Tip Top versa sobre uma investigação policial cujo crime é mantido fora de cena e cuja resolução acontece depois que ele termina. No meio tempo, todas as informações são expostas com a maior transparência: cada personagem não poderia ser mais visível e por isso mesmo as peças se recusam a fechar. Em Tip Top, as coisas são o que são e por consequência são difíceis de olhar. Bozon transforma o romance de Bill James numa comédia com ênfase no comportamento das suas duas personagens centrais (Isabelle Huppert e Sandrine Kiberlain): uma, apaixonada por bater; e a outra, voyeur – “são como a polícia”, um personagem coadjuvante bem observa. Suas excentricidades vão se tornando, muito mais do que o mistério, o principio que guia o filme (sempre que François Damiens está em cena, por exemplo, carrega no seu corpo toda uma transparência de ser que o filme traz consigo – cada movimento seu é absolutamente explicito nos seus propósitos).

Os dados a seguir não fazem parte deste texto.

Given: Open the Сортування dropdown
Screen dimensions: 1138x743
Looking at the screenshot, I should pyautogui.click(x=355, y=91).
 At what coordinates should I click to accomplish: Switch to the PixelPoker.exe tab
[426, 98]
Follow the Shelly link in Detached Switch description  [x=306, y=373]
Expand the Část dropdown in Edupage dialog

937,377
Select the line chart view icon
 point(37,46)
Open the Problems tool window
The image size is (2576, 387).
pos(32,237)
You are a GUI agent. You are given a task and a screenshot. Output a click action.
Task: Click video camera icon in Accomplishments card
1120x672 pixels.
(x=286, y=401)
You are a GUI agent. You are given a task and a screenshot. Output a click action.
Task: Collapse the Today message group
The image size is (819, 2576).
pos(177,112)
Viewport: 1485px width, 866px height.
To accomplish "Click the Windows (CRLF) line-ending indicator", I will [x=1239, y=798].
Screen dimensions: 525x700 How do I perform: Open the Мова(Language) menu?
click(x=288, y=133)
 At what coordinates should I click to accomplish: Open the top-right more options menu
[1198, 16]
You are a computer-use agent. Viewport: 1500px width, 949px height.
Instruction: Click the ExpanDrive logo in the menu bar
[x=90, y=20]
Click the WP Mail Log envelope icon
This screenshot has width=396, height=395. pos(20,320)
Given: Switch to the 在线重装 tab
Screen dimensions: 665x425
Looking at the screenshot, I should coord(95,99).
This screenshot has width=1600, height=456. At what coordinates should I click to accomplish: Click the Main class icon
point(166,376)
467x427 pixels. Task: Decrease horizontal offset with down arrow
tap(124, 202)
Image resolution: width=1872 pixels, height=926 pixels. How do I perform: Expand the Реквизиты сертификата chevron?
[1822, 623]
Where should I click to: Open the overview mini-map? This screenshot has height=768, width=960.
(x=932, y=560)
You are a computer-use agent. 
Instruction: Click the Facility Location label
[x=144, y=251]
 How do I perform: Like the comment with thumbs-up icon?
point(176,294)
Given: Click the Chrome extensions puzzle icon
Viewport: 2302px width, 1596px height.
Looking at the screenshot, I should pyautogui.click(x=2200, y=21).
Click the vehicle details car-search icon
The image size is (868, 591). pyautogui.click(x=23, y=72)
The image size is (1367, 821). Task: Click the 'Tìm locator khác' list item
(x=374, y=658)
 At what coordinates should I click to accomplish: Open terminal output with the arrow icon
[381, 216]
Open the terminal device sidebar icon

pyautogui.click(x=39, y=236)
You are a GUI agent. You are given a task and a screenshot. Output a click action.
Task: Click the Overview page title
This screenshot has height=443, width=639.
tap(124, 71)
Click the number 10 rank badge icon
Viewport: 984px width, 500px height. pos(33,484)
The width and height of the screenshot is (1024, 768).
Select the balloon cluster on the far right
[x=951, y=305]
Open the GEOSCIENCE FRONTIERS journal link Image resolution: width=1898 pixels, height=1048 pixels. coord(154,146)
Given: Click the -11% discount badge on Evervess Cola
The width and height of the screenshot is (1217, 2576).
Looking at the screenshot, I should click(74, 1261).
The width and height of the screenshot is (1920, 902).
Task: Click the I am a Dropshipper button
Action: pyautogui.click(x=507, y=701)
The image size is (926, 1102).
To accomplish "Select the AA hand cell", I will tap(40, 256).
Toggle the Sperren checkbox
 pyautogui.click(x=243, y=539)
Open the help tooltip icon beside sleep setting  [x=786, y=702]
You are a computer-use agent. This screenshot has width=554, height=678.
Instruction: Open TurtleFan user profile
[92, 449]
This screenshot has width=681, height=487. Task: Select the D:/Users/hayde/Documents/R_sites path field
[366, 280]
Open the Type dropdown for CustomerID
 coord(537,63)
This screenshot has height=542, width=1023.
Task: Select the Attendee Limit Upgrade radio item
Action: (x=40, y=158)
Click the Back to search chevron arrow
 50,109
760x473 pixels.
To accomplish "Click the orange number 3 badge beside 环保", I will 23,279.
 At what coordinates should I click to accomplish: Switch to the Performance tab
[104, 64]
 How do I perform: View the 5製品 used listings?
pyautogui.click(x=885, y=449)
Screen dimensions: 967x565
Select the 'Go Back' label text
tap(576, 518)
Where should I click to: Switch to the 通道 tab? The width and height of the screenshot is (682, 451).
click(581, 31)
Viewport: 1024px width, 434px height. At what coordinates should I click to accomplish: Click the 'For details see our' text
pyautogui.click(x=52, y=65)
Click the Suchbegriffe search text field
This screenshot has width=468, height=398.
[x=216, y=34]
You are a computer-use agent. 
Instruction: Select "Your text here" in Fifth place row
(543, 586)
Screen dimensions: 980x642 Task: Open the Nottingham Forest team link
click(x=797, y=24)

Tip Top é um filme sobre o que se vê. Sua investigação policial é somente um condutor desta ideia. Na maior parte do tempo, o filme se dedica a filmar Huppert e Kiberlain fazendo pouco mais do que observar – o contraplano para um personagem que somente observa é um dos motes que ele retorna com grande frequência – e é interessante justamente que este ato de ver não se apresente na chave voyeurística habitual do cinema; não falamos de De Palma ou Powell aqui: o ato de ver tem pouca relação com o cinema, mas é como um retorno essencial às coisas. O desejo de Tip Top é devolver a primazia ao olhar.

Como sempre nos filmes do cineasta, o retorno a elementos do seu gosto cinéfilo, como os números musicais, têm pouca relação com um simples exercício de cinefilia, e mais com o desejo de se buscar, nas coisas que lhe dão prazer, ferramentas para melhor chegar ao mundo (pensemos nas releituras de Barnet e Walsh em La France, seu filme anterior). Não poderíamos estar mais distantes de um cinema estéril. Desde a brilhante sequência inicial, na qual Damiens salva um informante ao caçar briga com todo um bar de imigrantes através de um repertório de impropérios que estabelece o tom direto que o filme manterá a partir dali, esta tensão constante é sempre jogada para dentro da sua encenação.

Ao mesmo tempo, Bozon (e sua co-roterista Axelle Ropert) alteram o romance de James de forma a criar uma série de casais interraciais e que o filme encara com grande facilidade. Bozon se dedica a filmar o visível que se faz invisível, logo a ênfase sobre os imigrantes argelinos que estão em cena o tempo todo, mas permanecem um corpo estranho, não assimilado. Tudo em Tip Top sugere justamente este espaço em trânsito, uma miscigenação que o país ainda não aceitou, com a presença dos argelinos em todo lugar, mas em lugar nenhum, sonegada por um inconsciente que prefere não vê-los. Tip Top por vezes sugere o que Caché (2005) seria se Michael Haneke não fosse sadista e entendesse o sentido do humor. O filme encontra um tom muito mais honesto para lidar com esta panela de pressão reprimida, com esse sentimento de uma história suprimida prestes a dar as caras nas varias frestas que Tip Top abre, justamente por ser um filme cujo princípio é sempre de uma expansão de olhar. O trabalho do cineasta é justamente colocar sua câmera neste transição, captar este espaço entre mundos e observar, assim como fazem suas personagens.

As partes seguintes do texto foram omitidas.